* Problem description *
The answer must consist of the entire listing, repeated exactly.

# # # # #

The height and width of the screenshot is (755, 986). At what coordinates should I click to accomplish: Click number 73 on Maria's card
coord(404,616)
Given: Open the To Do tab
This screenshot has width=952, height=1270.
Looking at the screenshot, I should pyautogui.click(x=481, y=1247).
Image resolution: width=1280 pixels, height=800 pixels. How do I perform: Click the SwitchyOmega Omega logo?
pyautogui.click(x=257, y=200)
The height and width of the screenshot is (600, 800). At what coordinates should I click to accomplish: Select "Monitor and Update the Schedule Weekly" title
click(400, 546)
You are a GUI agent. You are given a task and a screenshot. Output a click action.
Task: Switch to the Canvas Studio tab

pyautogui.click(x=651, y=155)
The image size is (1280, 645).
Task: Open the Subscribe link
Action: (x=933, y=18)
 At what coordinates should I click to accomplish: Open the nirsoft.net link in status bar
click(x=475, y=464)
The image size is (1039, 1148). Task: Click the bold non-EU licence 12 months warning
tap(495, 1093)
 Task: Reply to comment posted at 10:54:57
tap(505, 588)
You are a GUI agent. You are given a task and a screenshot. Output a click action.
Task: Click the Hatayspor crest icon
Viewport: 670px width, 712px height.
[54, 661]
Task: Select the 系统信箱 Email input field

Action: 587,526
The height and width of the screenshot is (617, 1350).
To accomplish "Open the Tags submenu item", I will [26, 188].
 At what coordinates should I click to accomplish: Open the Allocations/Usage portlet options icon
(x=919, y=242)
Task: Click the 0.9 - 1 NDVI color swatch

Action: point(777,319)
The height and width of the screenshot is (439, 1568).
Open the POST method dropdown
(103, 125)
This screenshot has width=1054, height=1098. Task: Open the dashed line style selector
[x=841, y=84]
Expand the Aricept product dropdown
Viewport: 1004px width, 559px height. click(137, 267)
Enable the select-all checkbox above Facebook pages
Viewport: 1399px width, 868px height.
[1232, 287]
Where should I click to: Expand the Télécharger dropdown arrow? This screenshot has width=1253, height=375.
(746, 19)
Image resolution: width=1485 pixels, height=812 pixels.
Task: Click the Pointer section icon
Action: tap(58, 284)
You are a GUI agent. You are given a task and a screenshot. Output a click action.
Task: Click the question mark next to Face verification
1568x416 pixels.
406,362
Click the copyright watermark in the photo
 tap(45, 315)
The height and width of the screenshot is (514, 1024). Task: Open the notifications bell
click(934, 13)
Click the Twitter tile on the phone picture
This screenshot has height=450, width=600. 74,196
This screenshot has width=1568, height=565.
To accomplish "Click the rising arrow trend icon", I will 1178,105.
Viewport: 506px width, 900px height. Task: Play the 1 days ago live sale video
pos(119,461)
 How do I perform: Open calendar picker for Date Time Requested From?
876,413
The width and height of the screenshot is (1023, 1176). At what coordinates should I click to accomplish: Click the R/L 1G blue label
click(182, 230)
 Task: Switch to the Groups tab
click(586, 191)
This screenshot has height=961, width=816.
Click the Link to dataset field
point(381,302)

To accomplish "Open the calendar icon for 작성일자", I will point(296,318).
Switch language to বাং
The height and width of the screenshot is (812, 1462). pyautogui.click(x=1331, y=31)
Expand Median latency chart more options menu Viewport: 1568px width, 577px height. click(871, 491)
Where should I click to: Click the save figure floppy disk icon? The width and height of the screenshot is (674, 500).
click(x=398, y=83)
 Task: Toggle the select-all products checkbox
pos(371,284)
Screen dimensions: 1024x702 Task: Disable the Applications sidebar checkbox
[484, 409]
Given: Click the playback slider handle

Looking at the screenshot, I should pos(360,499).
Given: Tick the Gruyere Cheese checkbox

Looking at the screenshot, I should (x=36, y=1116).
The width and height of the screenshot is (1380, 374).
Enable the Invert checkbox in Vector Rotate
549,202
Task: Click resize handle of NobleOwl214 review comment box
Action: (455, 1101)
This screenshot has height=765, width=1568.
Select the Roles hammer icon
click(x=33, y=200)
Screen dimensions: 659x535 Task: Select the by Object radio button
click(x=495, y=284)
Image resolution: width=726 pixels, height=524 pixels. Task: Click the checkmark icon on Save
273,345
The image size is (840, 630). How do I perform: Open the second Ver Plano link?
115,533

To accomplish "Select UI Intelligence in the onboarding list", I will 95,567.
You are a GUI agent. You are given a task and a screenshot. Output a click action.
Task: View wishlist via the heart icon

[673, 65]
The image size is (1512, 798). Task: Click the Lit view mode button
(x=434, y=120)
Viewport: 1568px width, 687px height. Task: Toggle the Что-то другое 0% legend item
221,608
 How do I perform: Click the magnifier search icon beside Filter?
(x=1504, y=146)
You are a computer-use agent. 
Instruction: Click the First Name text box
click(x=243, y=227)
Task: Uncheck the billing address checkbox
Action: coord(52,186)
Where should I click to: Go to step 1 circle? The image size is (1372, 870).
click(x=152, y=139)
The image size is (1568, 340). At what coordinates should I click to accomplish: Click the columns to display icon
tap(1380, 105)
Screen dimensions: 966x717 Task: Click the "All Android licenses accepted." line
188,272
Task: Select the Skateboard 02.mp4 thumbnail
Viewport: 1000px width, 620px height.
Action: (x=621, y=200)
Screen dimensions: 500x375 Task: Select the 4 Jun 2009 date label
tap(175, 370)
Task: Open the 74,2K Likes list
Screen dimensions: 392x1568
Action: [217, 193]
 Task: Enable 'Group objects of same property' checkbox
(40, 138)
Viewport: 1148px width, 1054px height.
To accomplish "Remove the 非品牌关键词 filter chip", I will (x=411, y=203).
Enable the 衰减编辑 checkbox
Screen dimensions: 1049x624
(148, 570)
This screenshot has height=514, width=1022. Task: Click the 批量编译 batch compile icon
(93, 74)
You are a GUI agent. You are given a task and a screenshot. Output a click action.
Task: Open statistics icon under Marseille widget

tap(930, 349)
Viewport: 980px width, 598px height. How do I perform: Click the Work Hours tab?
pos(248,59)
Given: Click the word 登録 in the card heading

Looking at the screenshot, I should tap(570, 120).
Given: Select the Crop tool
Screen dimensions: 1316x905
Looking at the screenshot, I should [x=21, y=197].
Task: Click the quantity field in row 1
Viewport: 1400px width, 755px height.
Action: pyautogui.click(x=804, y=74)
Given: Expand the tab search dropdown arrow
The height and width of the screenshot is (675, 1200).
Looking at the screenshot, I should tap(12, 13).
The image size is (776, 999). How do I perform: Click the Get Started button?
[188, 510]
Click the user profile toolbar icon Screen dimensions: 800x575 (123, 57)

# # # # #

* Answer to this exercise *
The height and width of the screenshot is (755, 986). At what coordinates should I click to accomplish: Click number 73 on Maria's card
coord(404,616)
Given: Open the To Do tab
This screenshot has width=952, height=1270.
Looking at the screenshot, I should pyautogui.click(x=481, y=1247).
Image resolution: width=1280 pixels, height=800 pixels. How do I perform: Click the SwitchyOmega Omega logo?
pyautogui.click(x=257, y=200)
The height and width of the screenshot is (600, 800). At what coordinates should I click to accomplish: Select "Monitor and Update the Schedule Weekly" title
click(400, 546)
You are a GUI agent. You are given a task and a screenshot. Output a click action.
Task: Switch to the Canvas Studio tab

pyautogui.click(x=651, y=155)
The image size is (1280, 645).
Task: Open the Subscribe link
Action: (x=933, y=18)
 At what coordinates should I click to accomplish: Open the nirsoft.net link in status bar
click(x=475, y=464)
The image size is (1039, 1148). Task: Click the bold non-EU licence 12 months warning
tap(495, 1093)
 Task: Reply to comment posted at 10:54:57
tap(505, 588)
You are a GUI agent. You are given a task and a screenshot. Output a click action.
Task: Click the Hatayspor crest icon
Viewport: 670px width, 712px height.
[54, 661]
Task: Select the 系统信箱 Email input field

Action: 587,526
The height and width of the screenshot is (617, 1350).
To accomplish "Open the Tags submenu item", I will [26, 188].
 At what coordinates should I click to accomplish: Open the Allocations/Usage portlet options icon
(x=919, y=242)
Task: Click the 0.9 - 1 NDVI color swatch

Action: point(777,319)
The height and width of the screenshot is (439, 1568).
Open the POST method dropdown
(103, 125)
This screenshot has width=1054, height=1098. Task: Open the dashed line style selector
[x=841, y=84]
Expand the Aricept product dropdown
Viewport: 1004px width, 559px height. click(137, 267)
Enable the select-all checkbox above Facebook pages
Viewport: 1399px width, 868px height.
[1232, 287]
Where should I click to: Expand the Télécharger dropdown arrow? This screenshot has width=1253, height=375.
(746, 19)
Image resolution: width=1485 pixels, height=812 pixels.
Task: Click the Pointer section icon
Action: tap(58, 284)
You are a GUI agent. You are given a task and a screenshot. Output a click action.
Task: Click the question mark next to Face verification
1568x416 pixels.
406,362
Click the copyright watermark in the photo
 tap(45, 315)
The height and width of the screenshot is (514, 1024). Task: Open the notifications bell
click(934, 13)
Click the Twitter tile on the phone picture
This screenshot has height=450, width=600. 74,196
This screenshot has width=1568, height=565.
To accomplish "Click the rising arrow trend icon", I will 1178,105.
Viewport: 506px width, 900px height. Task: Play the 1 days ago live sale video
pos(119,461)
 How do I perform: Open calendar picker for Date Time Requested From?
876,413
The width and height of the screenshot is (1023, 1176). At what coordinates should I click to accomplish: Click the R/L 1G blue label
click(182, 230)
 Task: Switch to the Groups tab
click(586, 191)
This screenshot has height=961, width=816.
Click the Link to dataset field
point(381,302)

To accomplish "Open the calendar icon for 작성일자", I will point(296,318).
Switch language to বাং
The height and width of the screenshot is (812, 1462). pyautogui.click(x=1331, y=31)
Expand Median latency chart more options menu Viewport: 1568px width, 577px height. click(871, 491)
Where should I click to: Click the save figure floppy disk icon? The width and height of the screenshot is (674, 500).
click(x=398, y=83)
 Task: Toggle the select-all products checkbox
pos(371,284)
Screen dimensions: 1024x702 Task: Disable the Applications sidebar checkbox
[484, 409]
Given: Click the playback slider handle

Looking at the screenshot, I should pos(360,499).
Given: Tick the Gruyere Cheese checkbox

Looking at the screenshot, I should (x=36, y=1116).
The width and height of the screenshot is (1380, 374).
Enable the Invert checkbox in Vector Rotate
549,202
Task: Click resize handle of NobleOwl214 review comment box
Action: (455, 1101)
This screenshot has height=765, width=1568.
Select the Roles hammer icon
click(x=33, y=200)
Screen dimensions: 659x535 Task: Select the by Object radio button
click(x=495, y=284)
Image resolution: width=726 pixels, height=524 pixels. Task: Click the checkmark icon on Save
273,345
The image size is (840, 630). How do I perform: Open the second Ver Plano link?
115,533

To accomplish "Select UI Intelligence in the onboarding list", I will 95,567.
You are a GUI agent. You are given a task and a screenshot. Output a click action.
Task: View wishlist via the heart icon

[673, 65]
The image size is (1512, 798). Task: Click the Lit view mode button
(x=434, y=120)
Viewport: 1568px width, 687px height. Task: Toggle the Что-то другое 0% legend item
221,608
 How do I perform: Click the magnifier search icon beside Filter?
(x=1504, y=146)
You are a computer-use agent. 
Instruction: Click the First Name text box
click(x=243, y=227)
Task: Uncheck the billing address checkbox
Action: coord(52,186)
Where should I click to: Go to step 1 circle? The image size is (1372, 870).
click(x=152, y=139)
The image size is (1568, 340). At what coordinates should I click to accomplish: Click the columns to display icon
tap(1380, 105)
Screen dimensions: 966x717 Task: Click the "All Android licenses accepted." line
188,272
Task: Select the Skateboard 02.mp4 thumbnail
Viewport: 1000px width, 620px height.
Action: (x=621, y=200)
Screen dimensions: 500x375 Task: Select the 4 Jun 2009 date label
tap(175, 370)
Task: Open the 74,2K Likes list
Screen dimensions: 392x1568
Action: [217, 193]
 Task: Enable 'Group objects of same property' checkbox
(40, 138)
Viewport: 1148px width, 1054px height.
To accomplish "Remove the 非品牌关键词 filter chip", I will (x=411, y=203).
Enable the 衰减编辑 checkbox
Screen dimensions: 1049x624
(148, 570)
This screenshot has height=514, width=1022. Task: Click the 批量编译 batch compile icon
(93, 74)
You are a GUI agent. You are given a task and a screenshot. Output a click action.
Task: Open statistics icon under Marseille widget

tap(930, 349)
Viewport: 980px width, 598px height. How do I perform: Click the Work Hours tab?
pos(248,59)
Given: Click the word 登録 in the card heading

Looking at the screenshot, I should tap(570, 120).
Given: Select the Crop tool
Screen dimensions: 1316x905
Looking at the screenshot, I should [x=21, y=197].
Task: Click the quantity field in row 1
Viewport: 1400px width, 755px height.
Action: pyautogui.click(x=804, y=74)
Given: Expand the tab search dropdown arrow
The height and width of the screenshot is (675, 1200).
Looking at the screenshot, I should tap(12, 13).
The image size is (776, 999). How do I perform: Click the Get Started button?
[188, 510]
Click the user profile toolbar icon Screen dimensions: 800x575 (123, 57)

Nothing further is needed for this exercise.